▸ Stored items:
————————

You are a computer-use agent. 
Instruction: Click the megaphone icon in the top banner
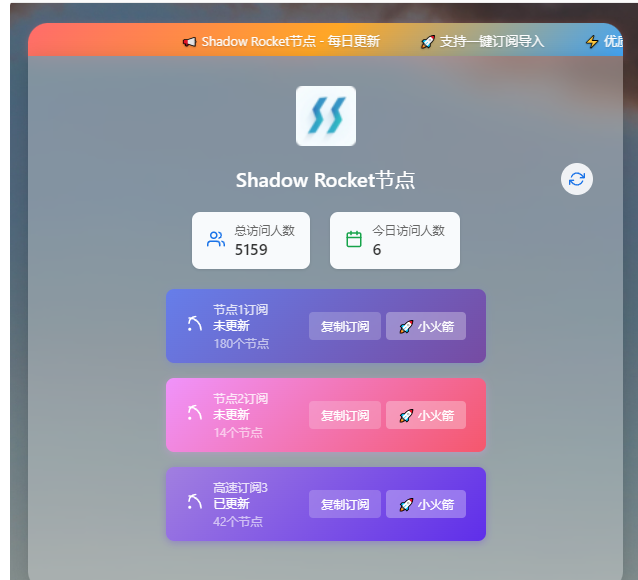coord(189,42)
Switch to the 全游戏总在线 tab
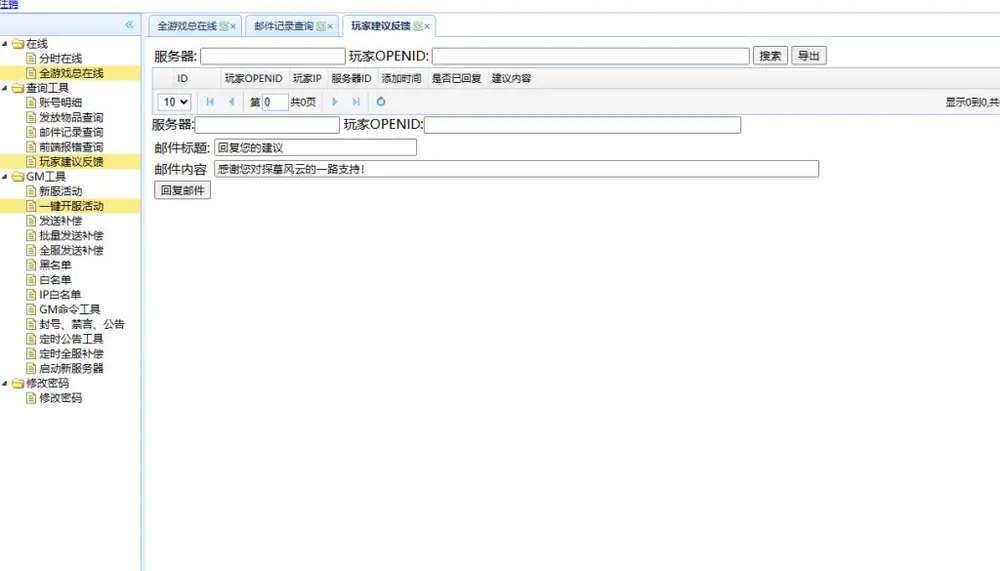This screenshot has height=571, width=1000. click(187, 26)
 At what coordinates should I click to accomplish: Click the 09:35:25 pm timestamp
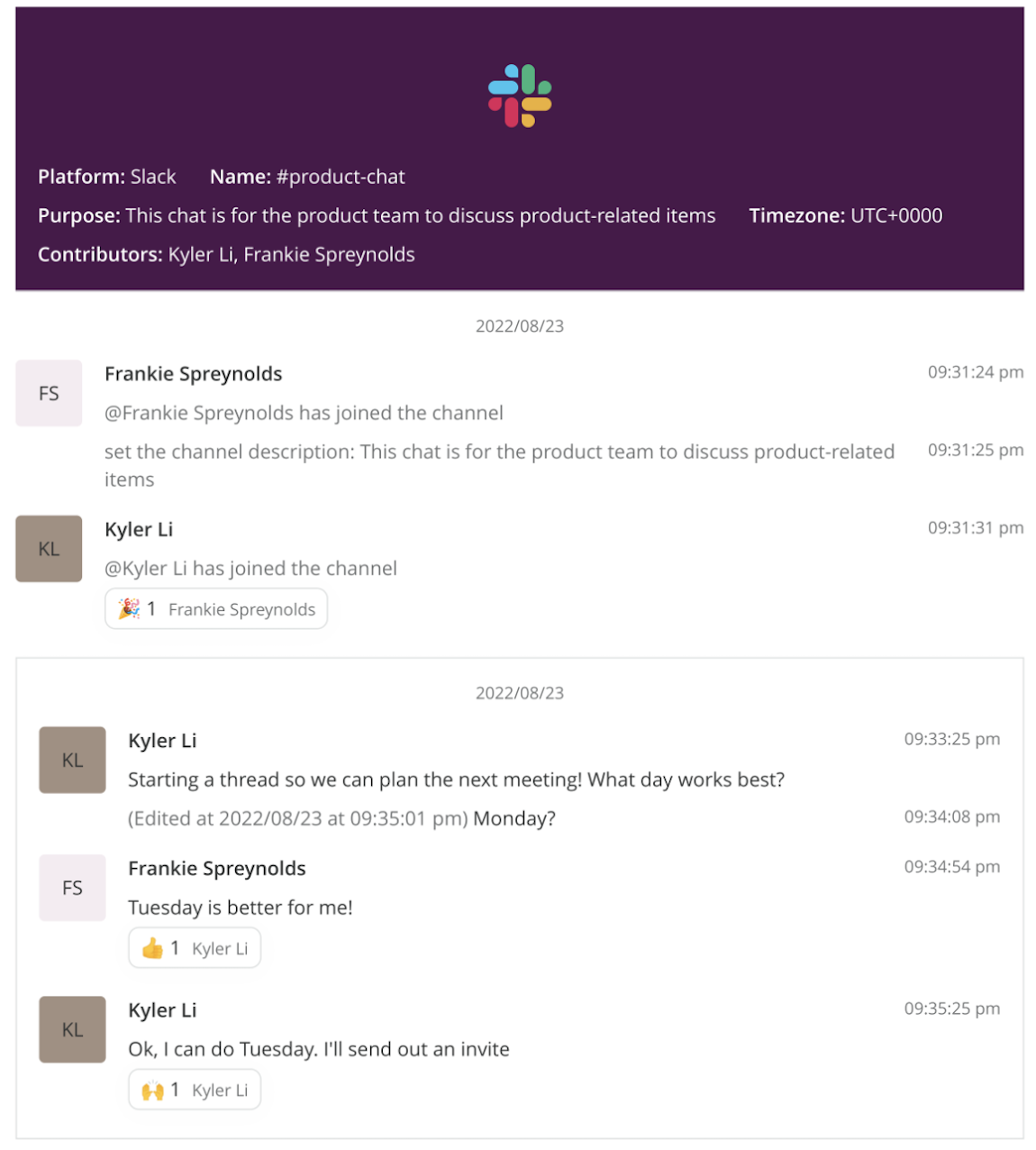click(x=952, y=1009)
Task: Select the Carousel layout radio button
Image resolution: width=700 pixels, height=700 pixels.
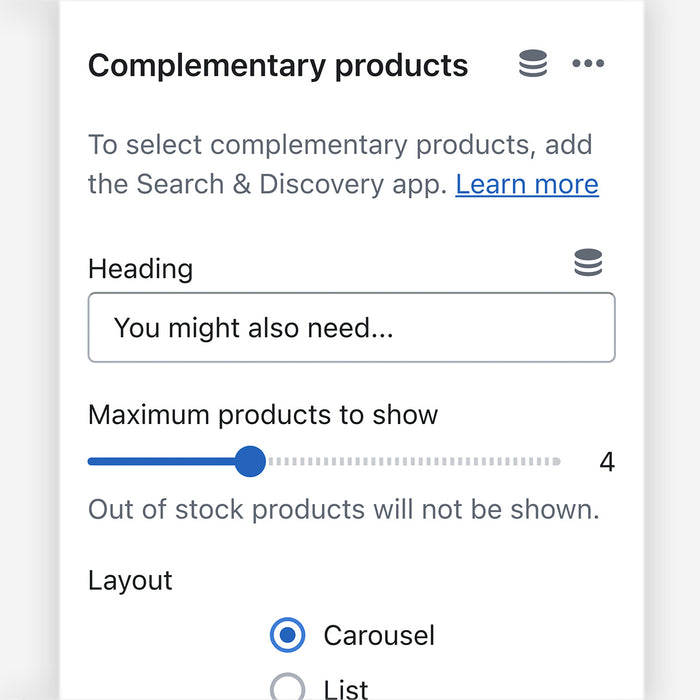Action: tap(288, 635)
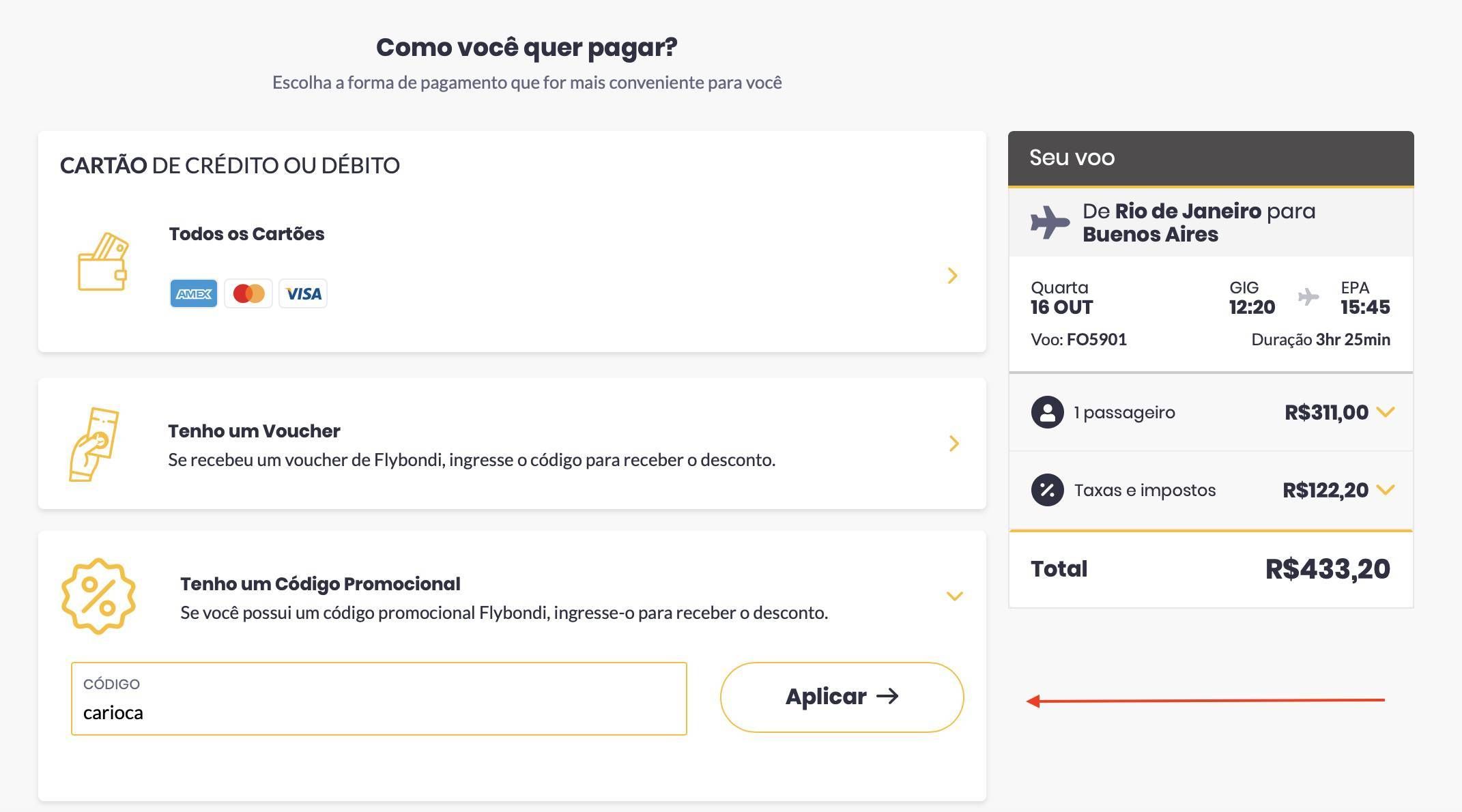Click the Tenho um Código Promocional heading
This screenshot has width=1462, height=812.
[320, 584]
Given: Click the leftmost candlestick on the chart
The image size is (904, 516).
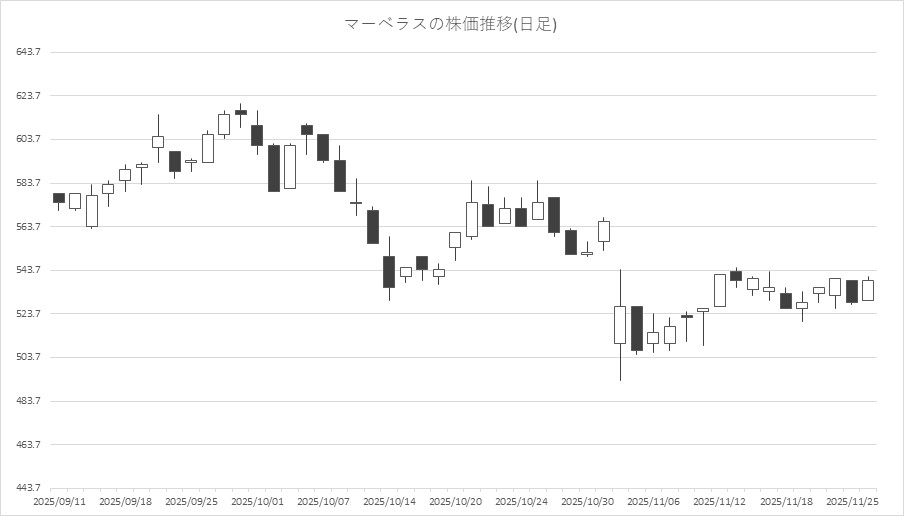Looking at the screenshot, I should 59,198.
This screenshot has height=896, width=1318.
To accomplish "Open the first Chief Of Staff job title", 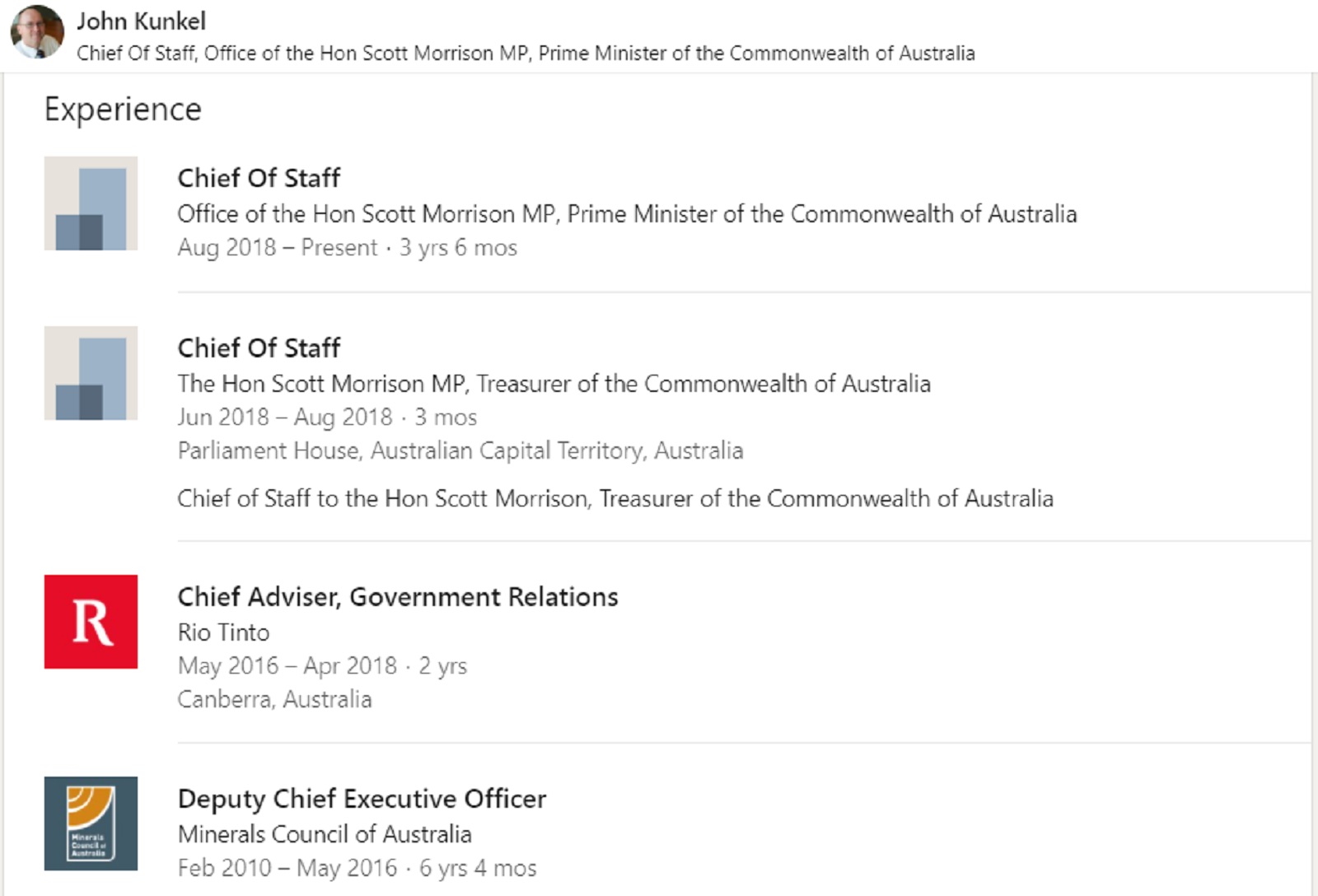I will click(x=259, y=178).
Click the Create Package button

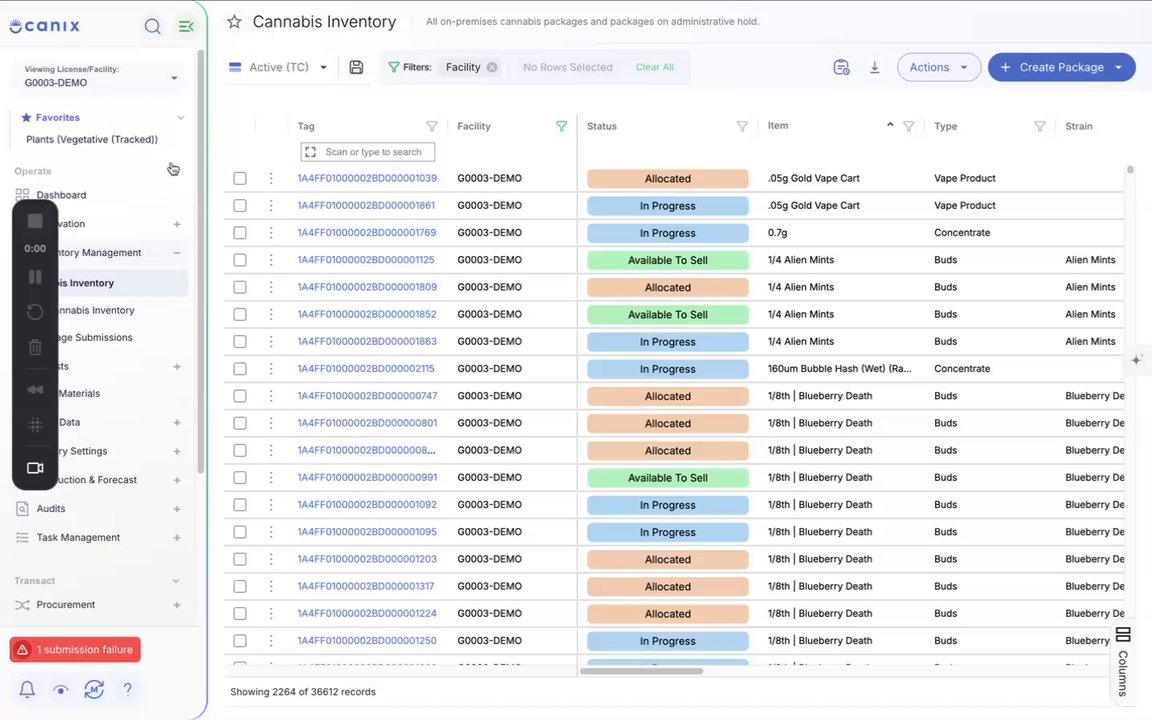click(x=1061, y=67)
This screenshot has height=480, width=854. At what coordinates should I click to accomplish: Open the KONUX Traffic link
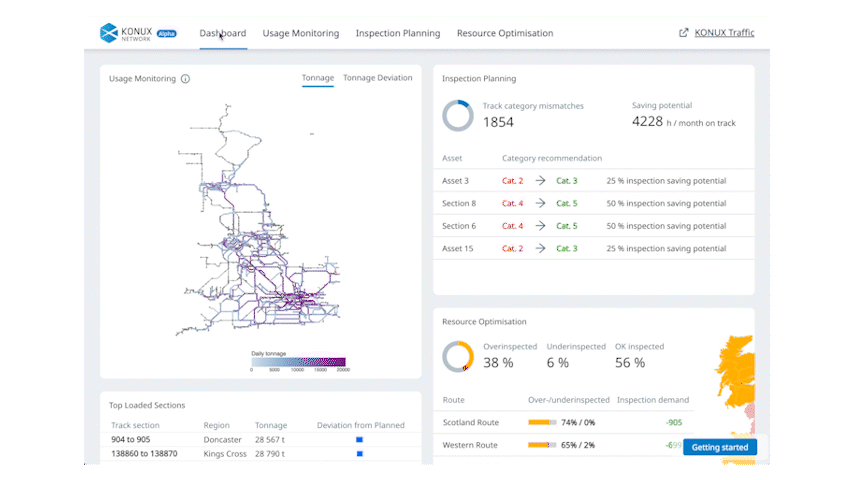[x=724, y=33]
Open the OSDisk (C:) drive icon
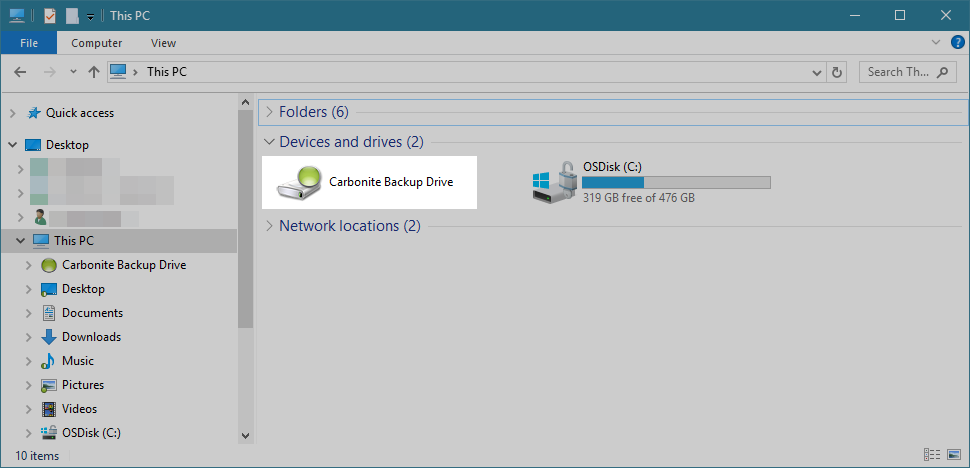The width and height of the screenshot is (970, 468). pos(555,182)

————————

▸ What to work on:
What is needed is an exact copy of the lines from the beginning of the data through the line containing "Given: Click the", both included, without any pictures.

▸ Written reply:
You are a computer-use agent. 
Instruction: Click the megaphone icon in the top banner
coord(189,42)
Switch to the 全游戏总在线 tab
This screenshot has height=571, width=1000. click(187, 26)
 At what coordinates should I click to accomplish: Click the 09:35:25 pm timestamp
click(x=952, y=1009)
Task: Select the Carousel layout radio button
Image resolution: width=700 pixels, height=700 pixels.
Action: tap(288, 635)
Click the Tenho um Código Promocional heading
This screenshot has width=1462, height=812.
[320, 584]
Given: Click the leftmost candlestick on the chart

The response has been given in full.